🤖 AI Summary
Existing benchmarks for mathematical reasoning struggle to capture the dynamic process of multi-agent collaboration in solving open-ended problems. To address this gap, this work introduces CrowdMath, a dataset comprising 164 expert-annotated discussion threads from the MIT PRIMES–AoPS CrowdMath project (2016–2025), which comprehensively trace collaborative trajectories from problem formulation to proof completion. Each post is annotated with its functional role in the reasoning process—such as partial progress, error identification, or proof finalization. Leveraging this dataset, we define a new evaluation task that assesses models’ understanding of collaborative reasoning through macro F1 score on role classification and accuracy in next-post prediction. Experiments reveal that while state-of-the-art large language models achieve 83–88% accuracy in next-post prediction, their performance on functional role classification remains markedly limited, with the best macro F1 score reaching only 0.42, highlighting a critical deficiency in modeling collaborative mathematical reasoning.
📝 Abstract
Large language models have made substantial progress on mathematical reasoning, but existing benchmarks typically evaluate well-specified problems with final answers, step-by-step solutions, or complete proofs. They do not capture collaborative open-problem solving: a setting in which participants propose partial arguments, identify gaps or errors in prior steps, repair flawed reasoning, and gradually synthesize incremental contributions into a proof.

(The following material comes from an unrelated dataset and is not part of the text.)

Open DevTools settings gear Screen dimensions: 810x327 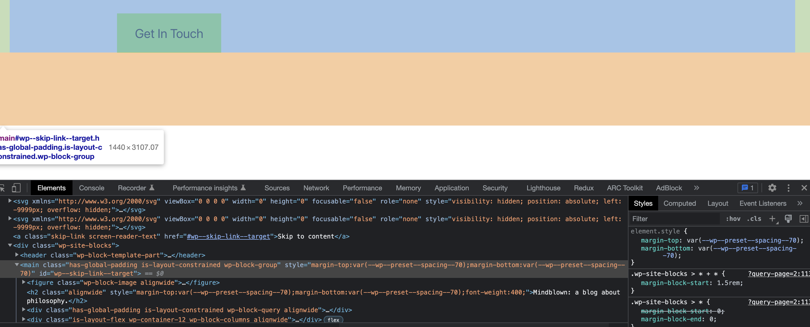(772, 188)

We introduce CrowdMath, a dataset of 164 expert-annotated progress chains from the MIT PRIMES--Art of Problem Solving (AoPS) CrowdMath program (2016-2025), a collaborative research initiative whose discussions have led to peer-reviewed publications. Each chain traces a multi-participant forum discussion from an open-problem statement to a completed proof. Posts are labeled by their functional roles in the evolving solution process, including partial progress, proof completion, erroneous reasoning, and error identification. We define evaluation tasks and benchmark six frontier models. Models achieve 83-88% accuracy on next-post prediction, suggesting that they can follow the local flow of mathematical discussion. However, they struggle to identify the functional significance of individual contributions with the best model achieving only 0.42 macro-F1 on post-role classification. CrowdMath exposes a gap between solving well-specified mathematical problems and understanding collaborative mathematical progress as it unfolds.